Records shown:
---+---

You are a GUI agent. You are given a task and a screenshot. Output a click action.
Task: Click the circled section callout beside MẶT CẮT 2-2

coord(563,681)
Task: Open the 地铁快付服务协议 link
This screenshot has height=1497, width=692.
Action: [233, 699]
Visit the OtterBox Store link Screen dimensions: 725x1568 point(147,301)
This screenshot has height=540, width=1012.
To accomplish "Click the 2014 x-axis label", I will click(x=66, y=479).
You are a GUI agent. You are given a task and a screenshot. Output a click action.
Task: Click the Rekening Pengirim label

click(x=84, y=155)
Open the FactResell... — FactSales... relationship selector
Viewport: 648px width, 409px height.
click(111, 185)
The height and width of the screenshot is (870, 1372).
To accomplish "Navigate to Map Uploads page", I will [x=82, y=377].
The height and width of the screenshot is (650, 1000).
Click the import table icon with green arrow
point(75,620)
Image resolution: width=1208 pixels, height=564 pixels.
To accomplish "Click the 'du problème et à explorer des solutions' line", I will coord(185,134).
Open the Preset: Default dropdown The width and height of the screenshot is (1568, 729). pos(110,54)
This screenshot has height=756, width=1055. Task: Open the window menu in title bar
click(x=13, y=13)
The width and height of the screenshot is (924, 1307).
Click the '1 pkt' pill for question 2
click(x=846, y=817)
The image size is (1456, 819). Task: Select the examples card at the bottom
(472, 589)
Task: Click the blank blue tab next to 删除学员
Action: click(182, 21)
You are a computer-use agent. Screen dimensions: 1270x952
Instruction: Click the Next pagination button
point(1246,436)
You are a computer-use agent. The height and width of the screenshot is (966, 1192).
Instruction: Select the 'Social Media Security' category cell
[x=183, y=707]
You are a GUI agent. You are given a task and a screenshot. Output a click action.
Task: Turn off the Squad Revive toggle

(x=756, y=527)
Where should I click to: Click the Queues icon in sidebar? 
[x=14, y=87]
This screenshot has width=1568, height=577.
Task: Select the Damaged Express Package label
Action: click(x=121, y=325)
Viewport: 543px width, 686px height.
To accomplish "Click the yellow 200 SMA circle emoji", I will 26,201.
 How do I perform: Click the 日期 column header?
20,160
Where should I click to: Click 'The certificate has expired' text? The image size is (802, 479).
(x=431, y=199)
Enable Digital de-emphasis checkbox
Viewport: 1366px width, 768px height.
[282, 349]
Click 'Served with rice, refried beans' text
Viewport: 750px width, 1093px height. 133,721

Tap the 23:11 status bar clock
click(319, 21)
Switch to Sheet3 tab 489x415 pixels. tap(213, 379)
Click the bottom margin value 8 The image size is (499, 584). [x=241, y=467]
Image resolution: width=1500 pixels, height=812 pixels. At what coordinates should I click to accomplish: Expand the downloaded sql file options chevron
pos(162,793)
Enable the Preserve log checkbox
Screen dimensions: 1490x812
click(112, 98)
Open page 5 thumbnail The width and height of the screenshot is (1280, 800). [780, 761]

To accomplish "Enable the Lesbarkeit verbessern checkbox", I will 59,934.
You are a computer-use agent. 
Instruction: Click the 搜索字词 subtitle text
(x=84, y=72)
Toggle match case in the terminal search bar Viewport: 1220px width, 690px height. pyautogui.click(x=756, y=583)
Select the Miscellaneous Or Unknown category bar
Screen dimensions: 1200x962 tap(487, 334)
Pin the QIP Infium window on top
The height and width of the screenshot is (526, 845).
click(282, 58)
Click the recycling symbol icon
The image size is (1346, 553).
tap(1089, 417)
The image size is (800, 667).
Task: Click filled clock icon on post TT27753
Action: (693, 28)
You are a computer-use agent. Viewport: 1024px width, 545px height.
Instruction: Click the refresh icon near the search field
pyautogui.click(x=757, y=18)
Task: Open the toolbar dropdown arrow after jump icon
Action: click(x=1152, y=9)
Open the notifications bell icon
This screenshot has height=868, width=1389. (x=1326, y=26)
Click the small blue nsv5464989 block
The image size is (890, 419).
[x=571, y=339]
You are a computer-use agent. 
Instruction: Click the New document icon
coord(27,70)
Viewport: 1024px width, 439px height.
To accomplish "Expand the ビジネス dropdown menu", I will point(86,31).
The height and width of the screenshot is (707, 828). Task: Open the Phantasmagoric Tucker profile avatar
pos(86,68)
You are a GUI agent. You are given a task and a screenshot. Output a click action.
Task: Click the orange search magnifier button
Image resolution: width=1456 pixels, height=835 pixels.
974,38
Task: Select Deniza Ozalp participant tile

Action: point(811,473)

---+---

Your objective:
Extract all lines from the data in which "page" is found.

Written reply:
To accomplish "Navigate to Map Uploads page", I will [x=82, y=377].
Open page 5 thumbnail The width and height of the screenshot is (1280, 800). [780, 761]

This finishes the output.